2. Diversity: Generating data that covers the long-tail distribution of real-world knowledge is difficult.
3. Faithfulness: Ensuring the data accurately represents the real world without hallucinations is challenging.
4. Model collapse: Training on synthetic data may lead to issues like those described in [The Curse of Recursion: Training on Generated Data Makes Models Forget](https://arxiv.org/abs/2305.17493), where models trained on self-generated data can forget original training data and produce nonsensical output.

This blog post will discuss and demonstrate key lessons learned in synthetic data generation for LLMs.

## Key Components of Synthetic Data

Quality and diversity are crucial yet often conflicting elements in synthetic data. A random string generator offers high diversity but low quality, while Encyclopedia Britannica provides high-quality content with limited stylistic range and depth in certain areas. The challenge lies in maintaining consistent quality across diverse topics, ensuring depth in specialized fields, and covering non-traditional content. Balancing these factors is essential for generating effective synthetic data for LLMs.

## Achieving Diversity and Quality in Synthetic Data

LLMs fundamentally represent a probability distribution of words given previous words in a sequence. We can manipulate this distribution to cover a wide language space. We can easily sample from this distribution to generate diverse text. Using topics or personas to bias the distribution is particularly effective, as demonstrated in [Scaling Synthetic Data Creation with 1,000,000,000 Personas](https://arxiv.org/abs/2406.20094v1). This approach maintains quality better than methods like increasing sampling temperature. Increasing temperature can boost diversity but often at the cost of quality, as discussed in [The Curious Case of Neural Text Degeneration](https://arxiv.org/abs/1904.09751).

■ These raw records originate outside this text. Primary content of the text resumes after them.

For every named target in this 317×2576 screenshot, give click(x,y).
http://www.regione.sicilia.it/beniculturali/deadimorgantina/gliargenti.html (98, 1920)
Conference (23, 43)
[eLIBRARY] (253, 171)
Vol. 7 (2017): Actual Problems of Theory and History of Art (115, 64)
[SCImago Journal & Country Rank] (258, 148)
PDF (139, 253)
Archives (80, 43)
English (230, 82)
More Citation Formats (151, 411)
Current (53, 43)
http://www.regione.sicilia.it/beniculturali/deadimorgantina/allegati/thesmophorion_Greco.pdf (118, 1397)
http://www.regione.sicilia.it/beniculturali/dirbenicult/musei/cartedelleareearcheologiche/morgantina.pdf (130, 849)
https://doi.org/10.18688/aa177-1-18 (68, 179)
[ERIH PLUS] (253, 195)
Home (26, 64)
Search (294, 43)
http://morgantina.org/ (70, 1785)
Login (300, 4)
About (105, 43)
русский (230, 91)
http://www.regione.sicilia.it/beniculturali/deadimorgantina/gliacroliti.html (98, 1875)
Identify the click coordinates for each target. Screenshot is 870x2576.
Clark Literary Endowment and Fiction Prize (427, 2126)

Diversity extends beyond breadth to depth. [WizardLM: Empowering Large Language Models to Follow Complex Instructions](https://arxiv.org/abs/2304.12244) explores this by evolving seed instructions in both topic range and complexity.

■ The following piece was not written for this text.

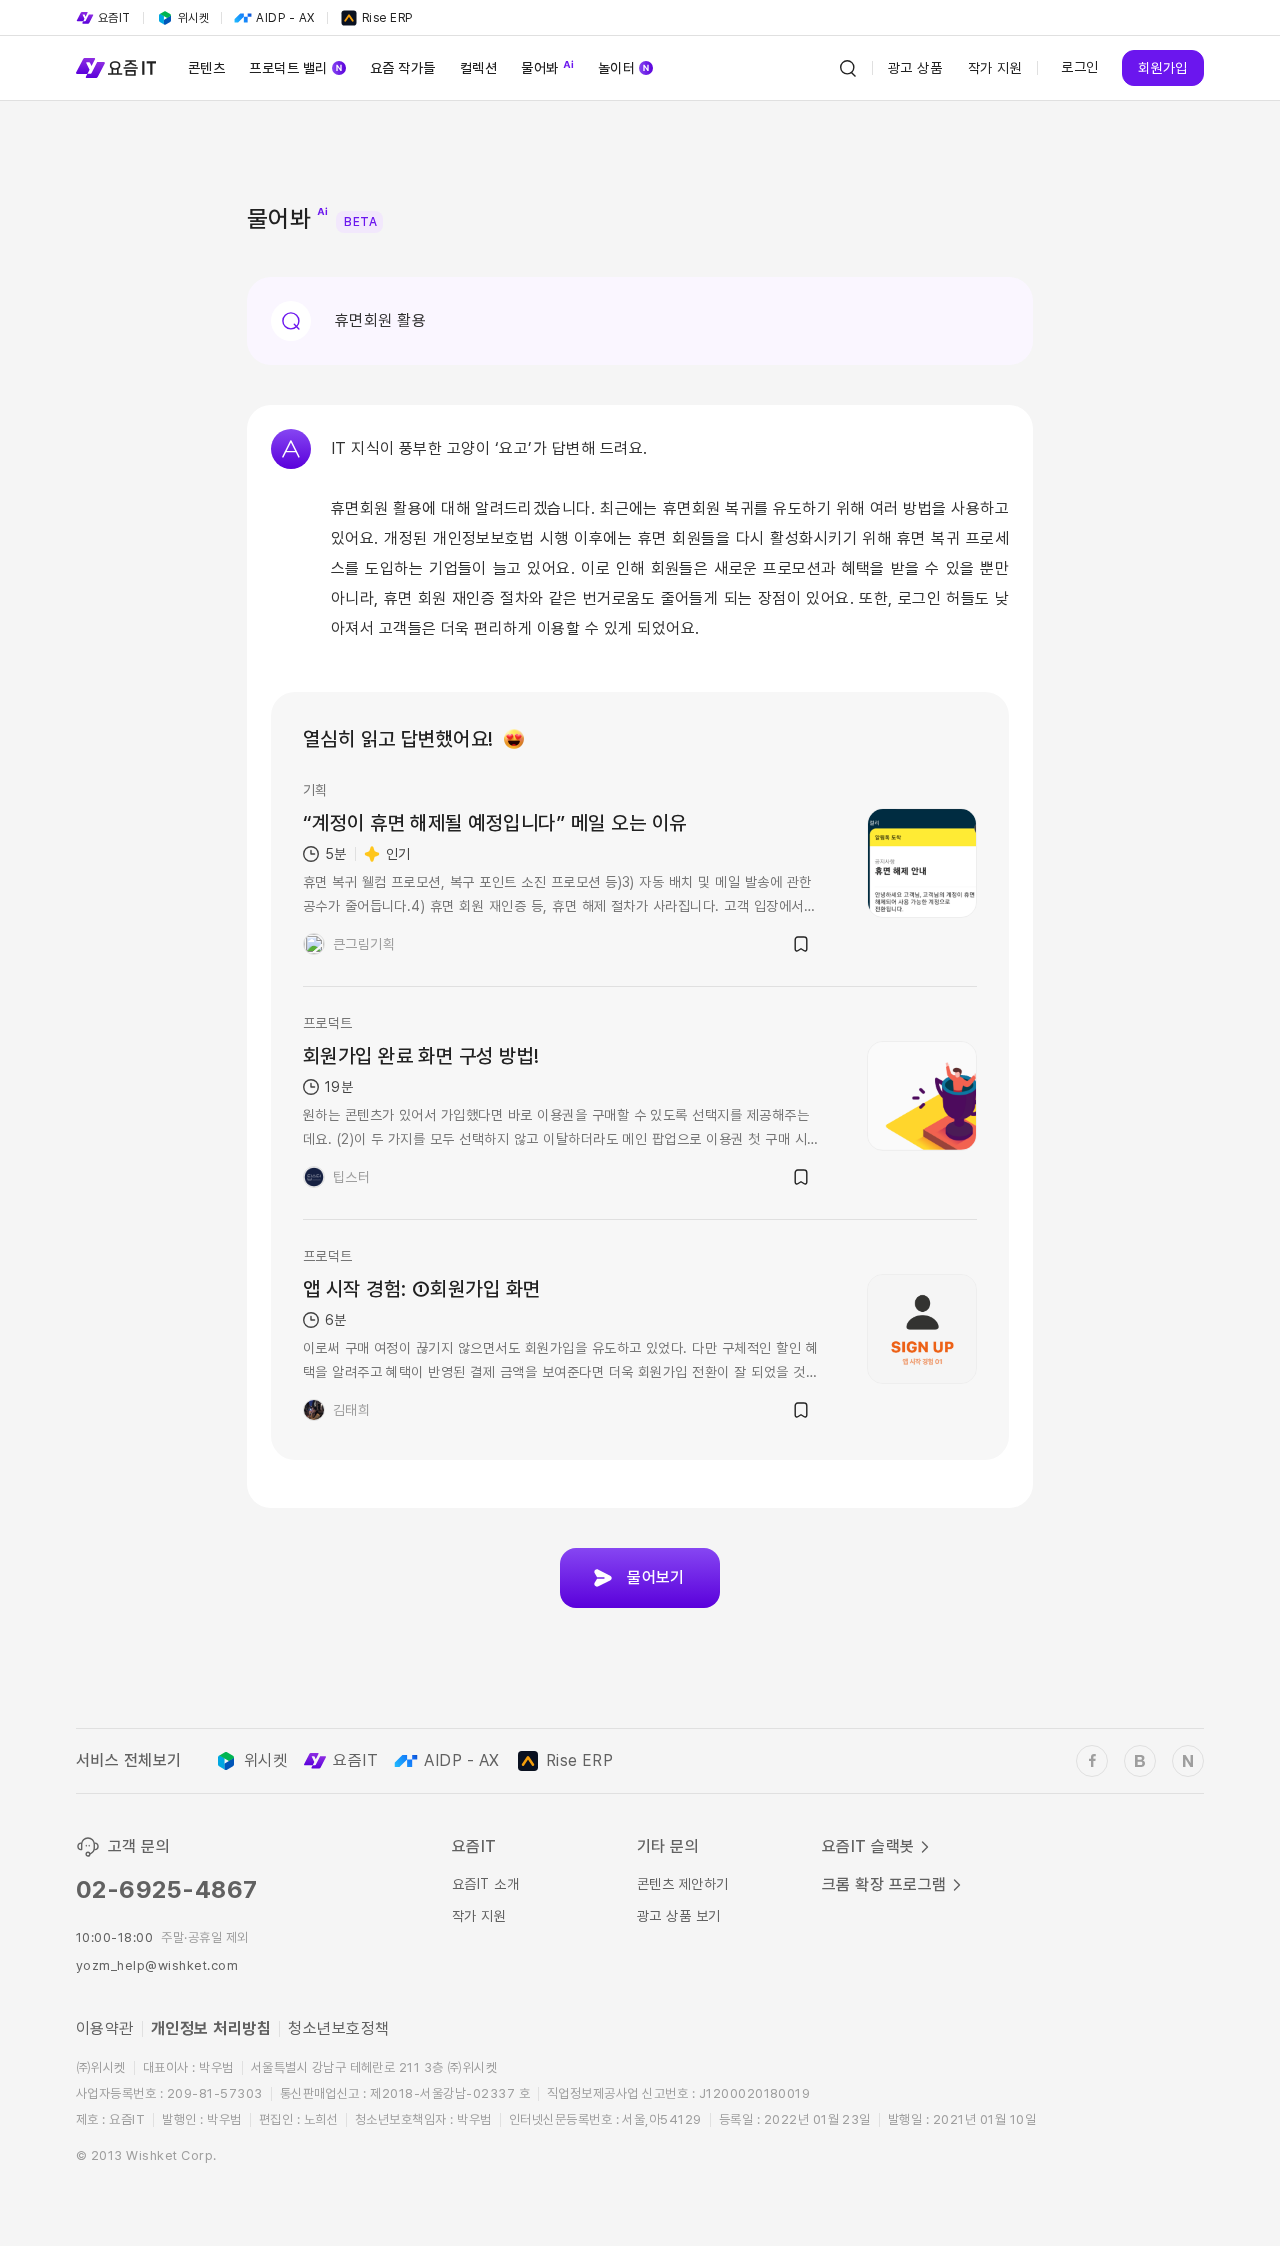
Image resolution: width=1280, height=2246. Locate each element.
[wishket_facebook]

Quality in synthetic data is multifaceted, encompassing writing style, information accuracy, and readability. Expert personas such as `You are an expert senior level Python developer with deep knowledge of numpy and pandas` can help but don't eliminate hallucinations. A common strategy is post-generation filtering: creating a large, diverse dataset, then selecting high-quality segments based on specific criteria. For code, simple filters like compilation checks work well. However, abstract quality measures require more sophisticated techniques.

[Textbooks Are All You Need](https://arxiv.org/abs/2306.11644) demonstrates using a strong LLM to classify code files for educational quality, significantly improving downstream performance. This LLM filtering approach has shown success in works like [How to Train Data-Efficient LLMs](https://arxiv.org/abs/2402.09668) and [The FineWeb Datasets](https://arxiv.org/abs/2406.17557).

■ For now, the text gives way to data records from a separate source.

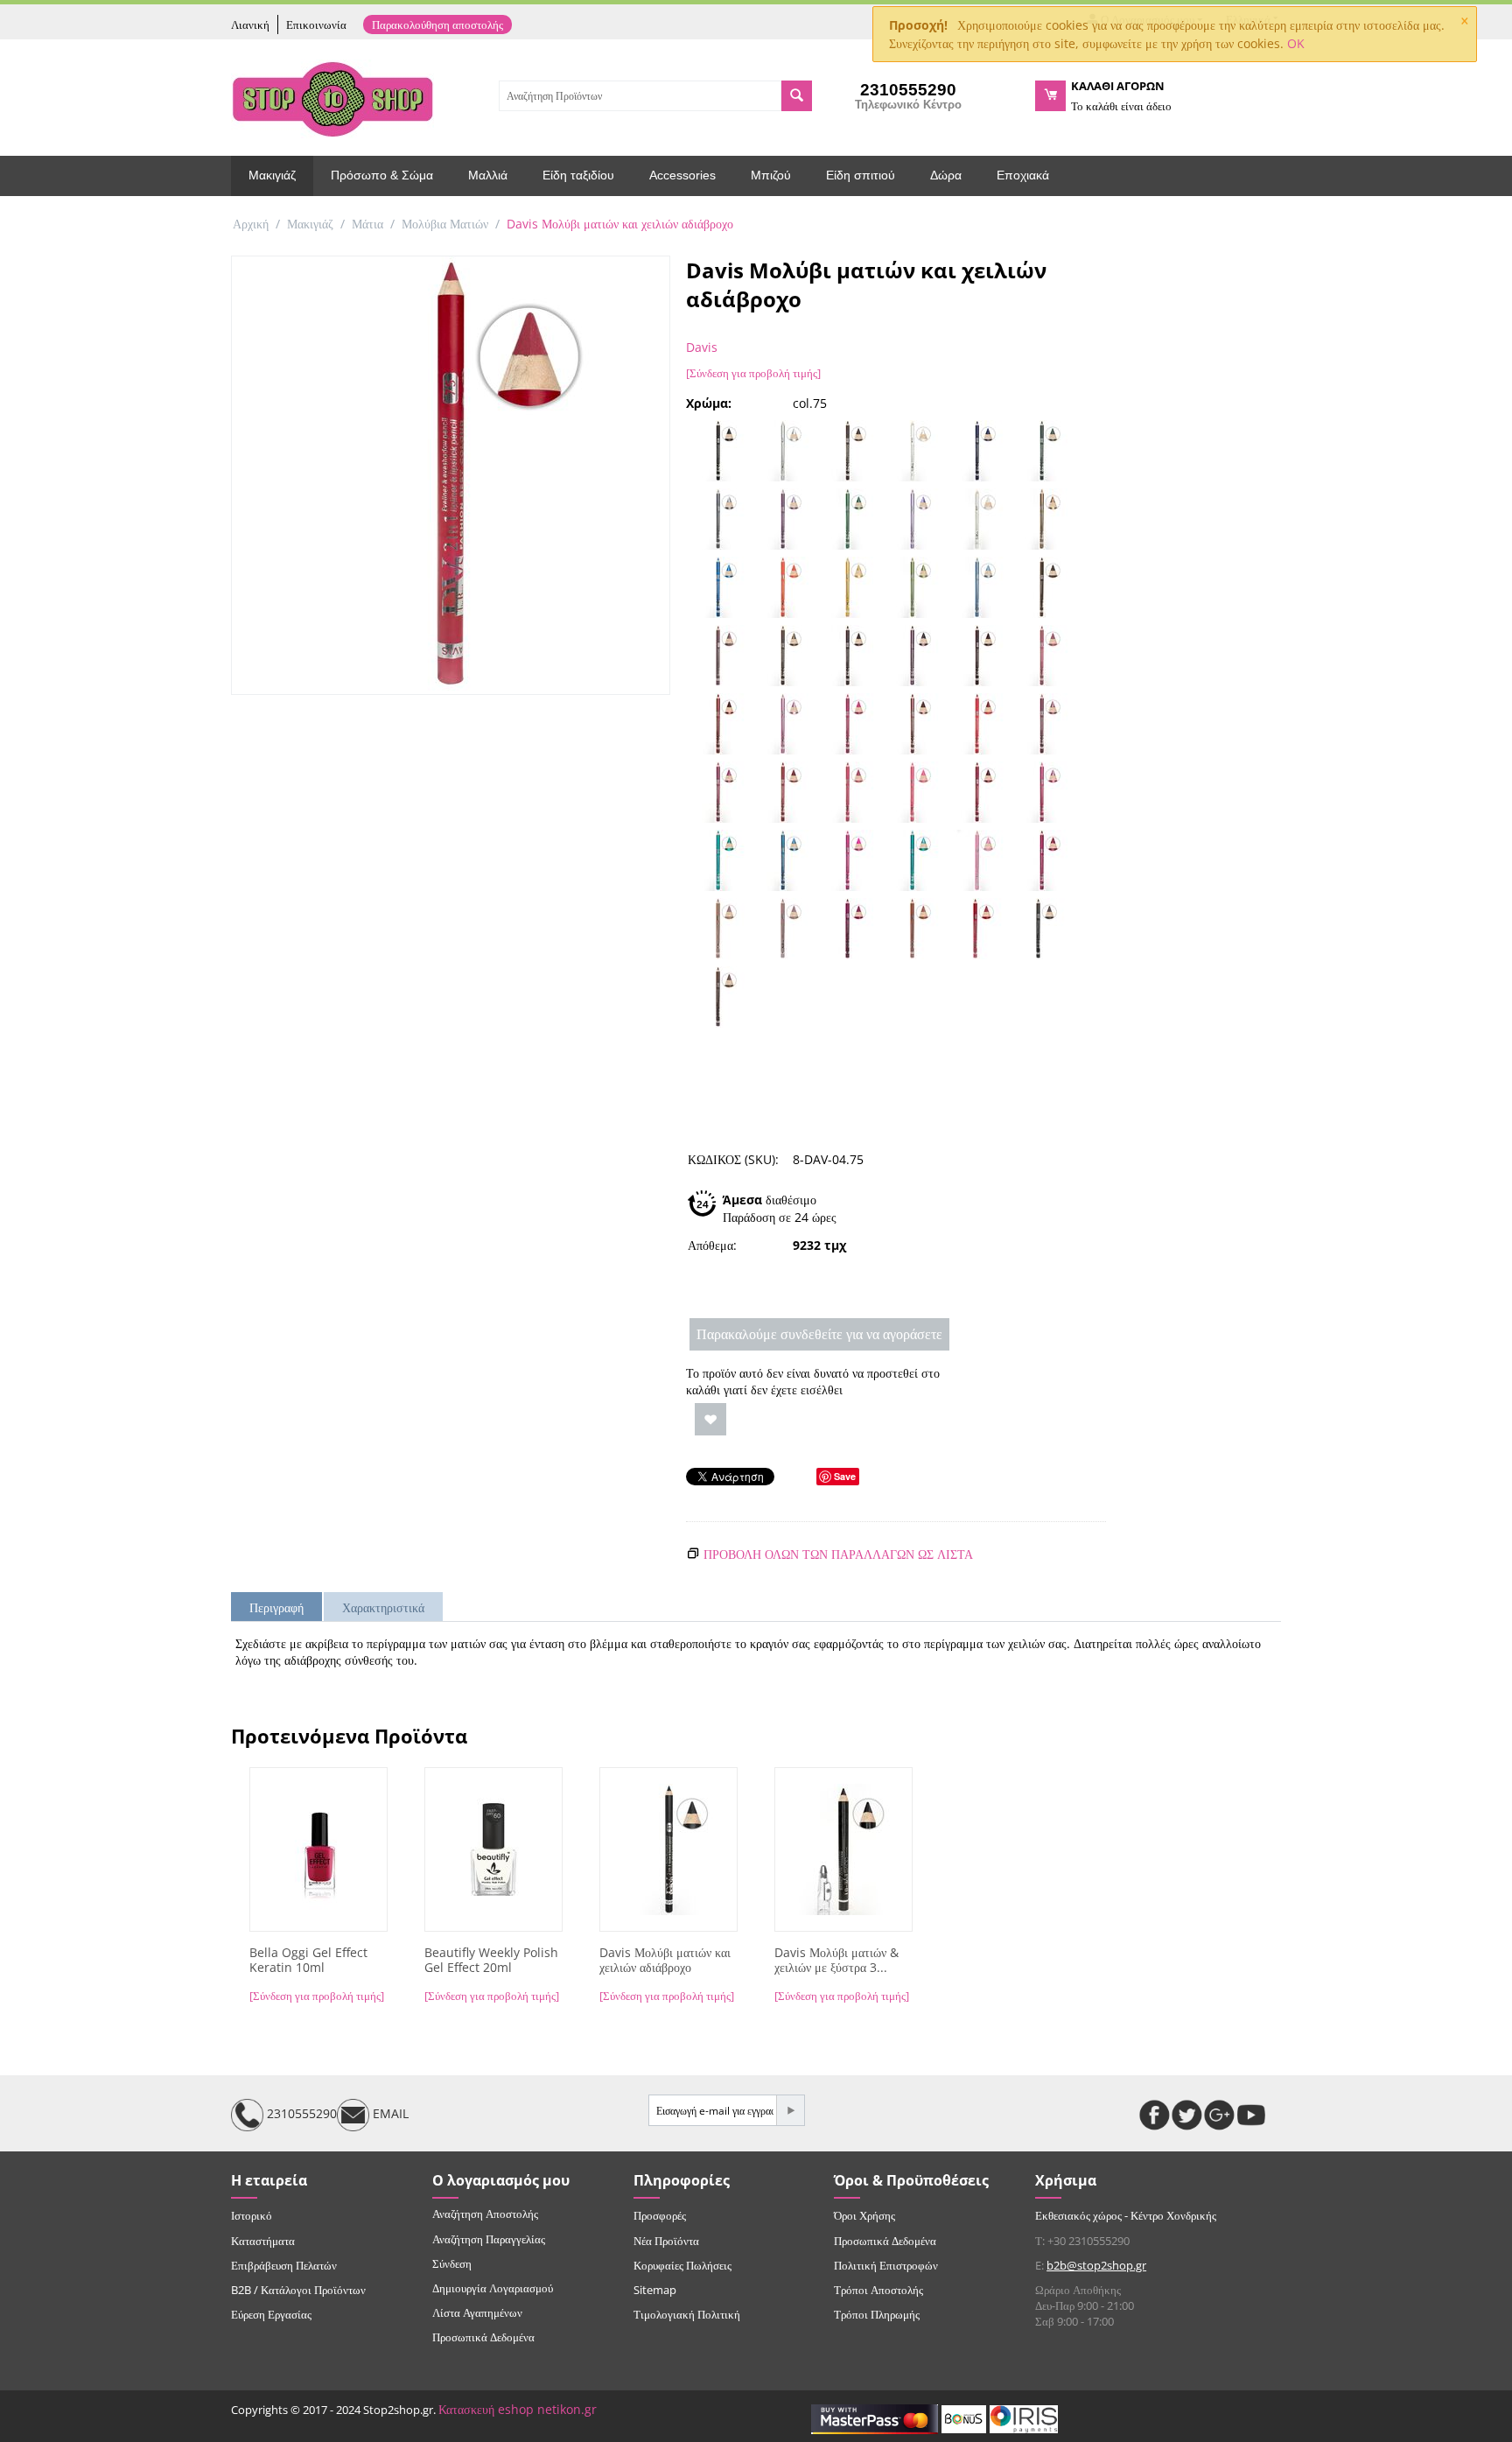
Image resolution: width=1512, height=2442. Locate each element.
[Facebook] (1154, 2115)
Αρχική (251, 223)
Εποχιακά (1023, 175)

Balancing diversity and quality remains a key challenge in synthetic data generation for LLMs.

## Let's Play with some Data

Don't just take my word for it—let's explore these concepts using `claudette`, a fun little library we at Answer.AI built to showcase these ideas. [`claudette`](https://github.com/AnswerDotAI/claudette) is a minimal wrapper around Anthropic's Claude API, designed to enhance its usability. One of its key features is tool calling with Claude, which we'll be ~abusing~ using to generate synthetic data!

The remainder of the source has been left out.